Second, James seems to cite Elijah as an example in a way that would perk up the eschatological anticipation of his audience. Note how James does not cite Elijah’s healing of the widow’s son. This would seem to be the most obvious and logical example from the prophet’s resume given that James is teaching about prayer and healing. Instead, James cites Elijah’s prayer for drought and rain. This makes sense if one notices that James’ account of Elijah is sandwiched between two teachings concerning sin and repentance. In vv. 13-16 healing (both physical and spiritual) occurs in the community in the context of righteous prayer, repentance and confession. In vv. 19-20 the community is exhorted to actively pursue those who wander, calling them to repentance and saving them from death. Elijah’s drought fits this theme beautifully, as it was the result of Israel’s sin. The drought was lifted only after Israel’s repentance. That James puts this historical episode in eschatological terms is seen by his description of the drought’s length – 3.5 years (a number ripe with eschatological symbolism). Also, the drought and rain imagery evokes the rain imagery that James used to describe the coming of the Lord in vv. 7-8.

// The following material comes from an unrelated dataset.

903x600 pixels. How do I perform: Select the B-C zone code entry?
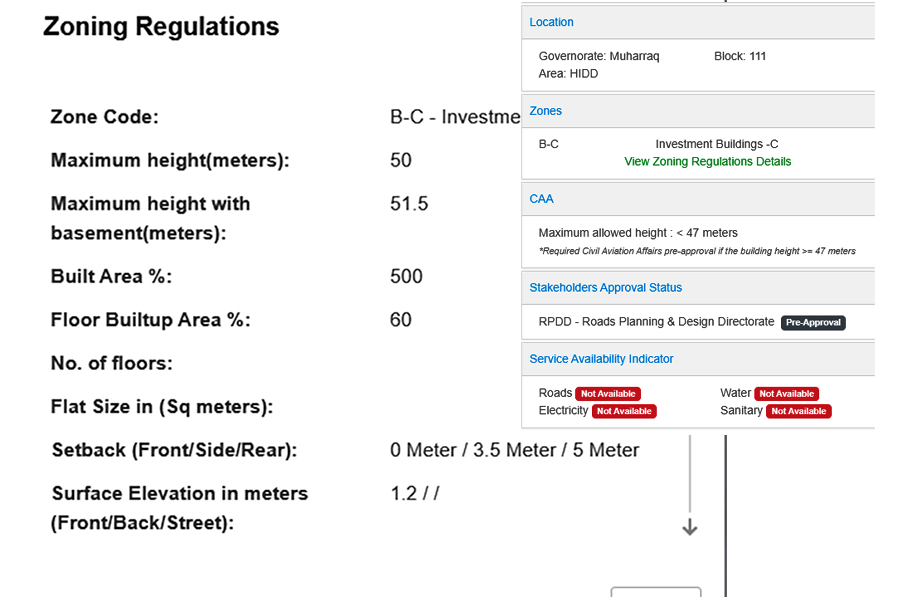[548, 144]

As my Bible college professor, Dr. Dippold would say, “So what?”
James places his Epistle between eschatological bookends. The community to which he writes is evidence of God’s restorative power – bringing together the twelve tribes of Jacob. These tribes are still dispersed. There is still a final consummate restoration to come, but the restoration envisioned by the prophets (and by Sirach) has already begun. The mission of Elijah, according to Sirach, was both to restore the community (turning the hearts of the fathers towards their children) and to restore these twelve tribes. This newly restored community is given an Elijah-like charge in vv. 13-20, calling the rest of the twelve tribes and the world to repentance. James reminds his readers that Elijah was simply a man, lest the community fears this to be too lofty a mission. After all, Sirach could ask of Elijah “Whose glory is equal to yours?” But while reminding his readers that Elijah is human, he also hints that they have the potential to be a community of eschatological Elijahs, calling the world to repentance. This community of prophets is evidence of the reign/rain of the soon coming Lord, as bodies and relationships receive healing as a result of a prophetic community’s prayer.
**Many thanks to Gordon-Conwell graduate – Jonathan Moo for obtaining a copy of this rare work from one of the Cambridge libraries. (Jonathan’s the son of Douglas Moo. The apple did not fall far from the tree.)